O grande problema para Cleber era não poder em nada segurar, com ninguém
falar e nem exercer outras singularidades. Sentiu vontade de fazer xixi. Percebeu,
passando em frente a uma choperia, uma porta entreaberta ao fundo do balcão;
era um banheiro masculino. Entrou espremido rente aos bancos altos ocupados
por animada gárrula de bebedores. Uns, debruçavam-se sobre o mármore
gelado, a ouvir a prosa do companheiro de copo. De vez em quando um chope espumante
vinha, trazido pela mão hábil do balconista de branco, com um
pano meio sujo sobre os ombros, juntar-se às porções de
queijos e linguiças cheios de palitos espetados. Cleber esvaziou-se
e, por pouco, um garoto loirinho, de uns quinze, anos não flagra o esguicho
da urina saindo do nada. Para não esbarrar no menino, esgueirou-se, cosendo-se
à porta que bateu de leve, causando um movimento e um som, por sorte,
não percebidos.
Na saída, um desejo irresistível. Viu os corpos suados pela bebida
predileta e sentiu vontade de pedir o seu; mas como fazer? Teve uma ideia.
Deu a volta, esperou que um magricela sem camisa e já um tanto borracho
desobstruísse a passagem e ganhou o lado de dentro do balcão.
O balconista, empanado no ombro, estava do lado de fora, entre as mesas da calçada,
servindo a um casal que acabara de chegar numa moto vermelha e preta. Lá
dentro, o patrão do rapaz, com sotaque espanhol, monopolizava a caixa
registradora e a máquina de chope atrás dele, copiosa e abandonada,
pingava pela torneirinha o néctar dos deuses; a visão umedeceu
os lábios invisíveis de Cleber. O homem afastou-se um pouco a
fim de atender a um cliente bem vestido com camisa branca e gravata, a procura
de certa marca de cigarro. Enquanto pesquisava o mostruário e vasculhava
embaixo do balcão atrás da mercadoria, a gaveta aberta e deleitante
transbordava de notas e provocava o rapaz, como a lhe instar uma ação
rápida e inconsequente, mas ele disse não ao seu instinto.
Por outro lado, percebeu a inviabilidade do ato. Por um momento, imaginou um
maço de dinheiro a correr de curiosos ávidos e policiais perplexos.
Mas, um chopinho
apenas um, bebido à espreita, não faria
mal a ninguém. Aproveitou-se das costas do espanhol, sacou de uma toalha
amarela no espaldar de uma cadeira e cobriu a máquina. Por sorte, nenhum
dos fregueses percebera este lance rápido, com exceção
de uma criança moreninha e rechonchuda, bebendo guaraná ao lado
da mãe, de lenço na cabeça. - Mamãe, a senhora viu
a toalha andando sozinha? - A mulher largou o copo em cima do balcão
para dar um tapinha de leve no ombro da menina.
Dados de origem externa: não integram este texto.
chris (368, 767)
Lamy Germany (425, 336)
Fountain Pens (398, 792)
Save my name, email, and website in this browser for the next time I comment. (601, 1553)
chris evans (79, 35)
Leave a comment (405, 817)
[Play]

- Larga de falar bobagem, o troço! Onde já se viu? Acaso tem alguém
invisível aqui? - Elas não eram da cidade.
- Se tem eu não tô vendo - Zombou a pequenina.
A mão invisível de Cleber agarrou por trás da toalha, o
copo, agora também invisível, e o encheu. Agachou-se ali mesmo
e mandou a bebida; gostou. Quis repetir a dose. Porém, no meio do enchimento,
eis que lá vem o garçom, secando as mãos no pano escurecido.
Lançou-o sobre o ombro, pediu licença ao magricela e foi à
prateleira, de onde pegou um copo. Quando viu a toalha, estranhou.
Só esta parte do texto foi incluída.